(Records from a dataset)
☆ ☆ ☆ ☆

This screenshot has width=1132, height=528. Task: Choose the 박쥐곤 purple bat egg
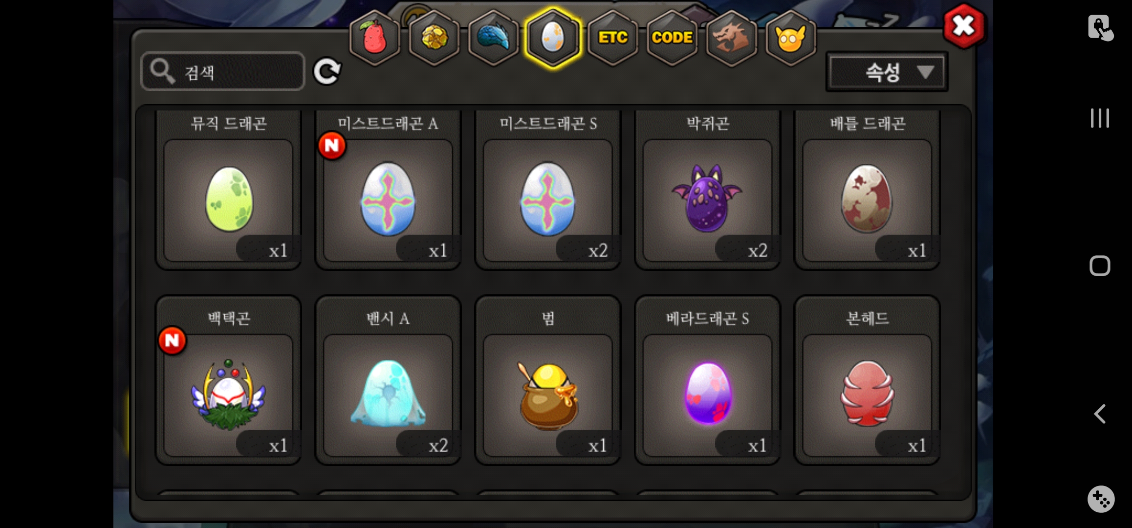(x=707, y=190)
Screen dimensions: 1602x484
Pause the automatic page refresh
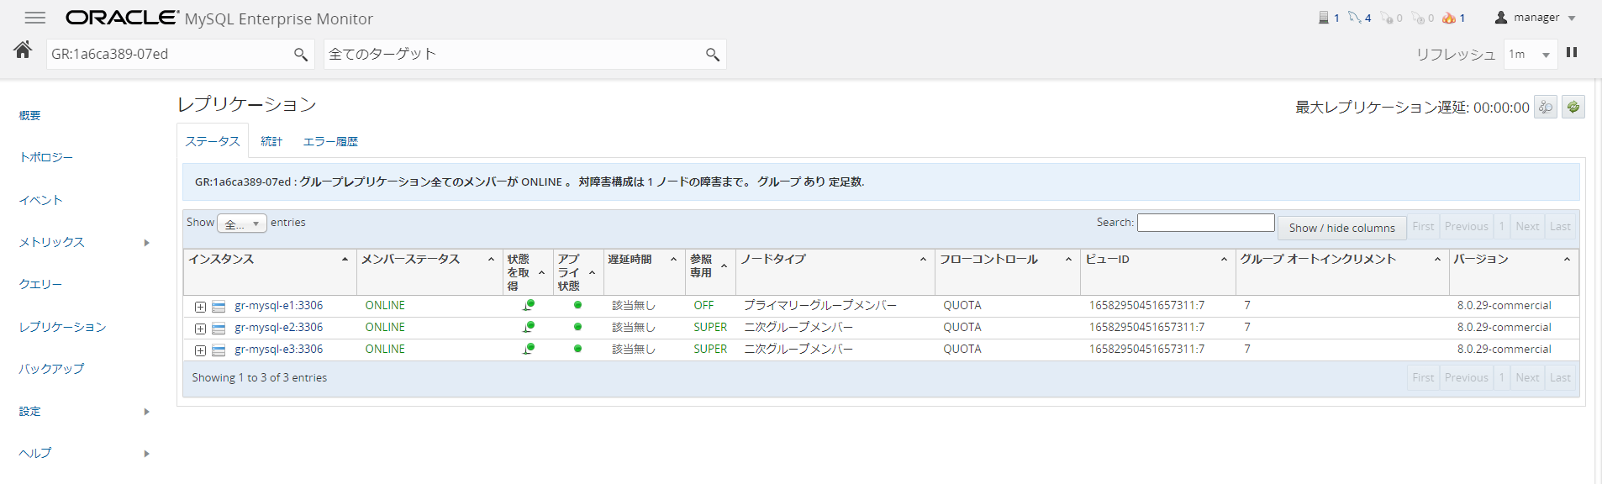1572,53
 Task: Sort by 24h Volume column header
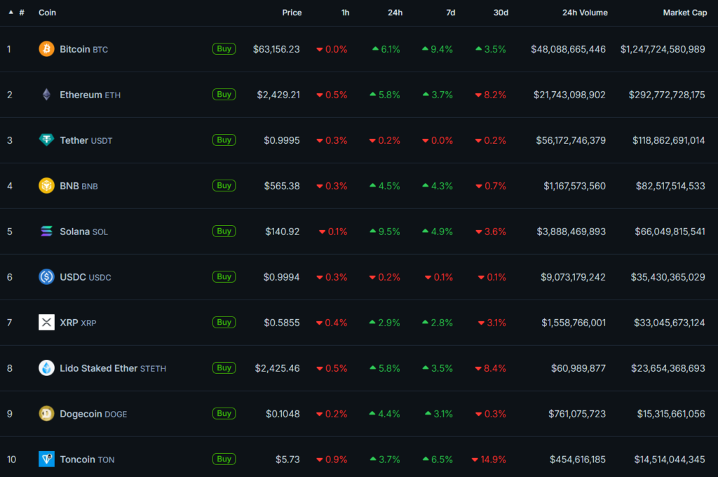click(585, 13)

☆ ☆ ☆ ☆

WORK TO BE COMPLETED: A faithful, word-for-word version of the records above is needed, with no images in it.

ANSWER TO THIS TASK:
This screenshot has width=1132, height=528. Task: Choose the 박쥐곤 purple bat egg
(x=707, y=190)
Screen dimensions: 1602x484
Pause the automatic page refresh
1572,53
 Task: Sort by 24h Volume column header
click(585, 13)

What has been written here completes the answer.